A reluctant Thom went out the door, closing it behind him. His Eminence waited a few moments more, cocking his elongated head to one side, giving it a Humpty-Dumpty-sat-on-the-wall look. Then he moved closer to Mistaya and stood staring at her. She could tell from the look alone that whatever was coming was going to be bad.

“I will make this brief and to the point,” His Eminence declared. “You deserve that much, at least. Berwyn Laphroig has discovered you are here and has come to take you to Rhyndweir. He intends to make you his wife and the mother of his children.
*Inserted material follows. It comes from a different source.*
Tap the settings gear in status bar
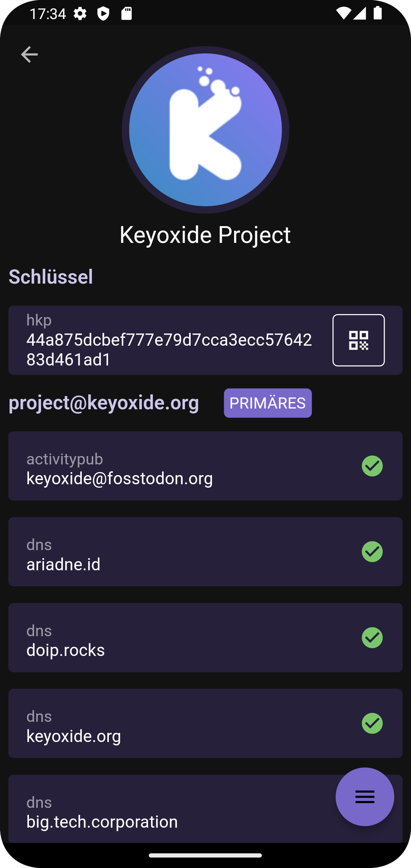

Of his sons, if all goes well. I have argued with him, but to no avail. The matter is complicated by the fact that he also knows about Thom. The one concession I have been able to wring from him is that if you marry him voluntarily, executing a viable written consent to the match, he will leave Thom in my safekeeping. Otherwise, he intends to dispatch Thom immediately. Am I being perfectly clear on all this?”

Mistaya nodded wordlessly. If she didn’t marry The Frog, Thom would be killed. If she did marry The Frog, she would have to kill herself. Figuratively, anyway.

She gave him a chilly smile. “No one has the right to tell a Princess of Landover whom she may wed. Not even my parents. Certainly not you. I will wed when I am good and ready and not before, and I will wed a man of my own choosing. I refuse to be married to The Frog. What’s more, if any harm comes to Thom, I will see to it that your head is posted on your own gate until there is nothing left of it but bone. Am I being perfectly clear on all this?”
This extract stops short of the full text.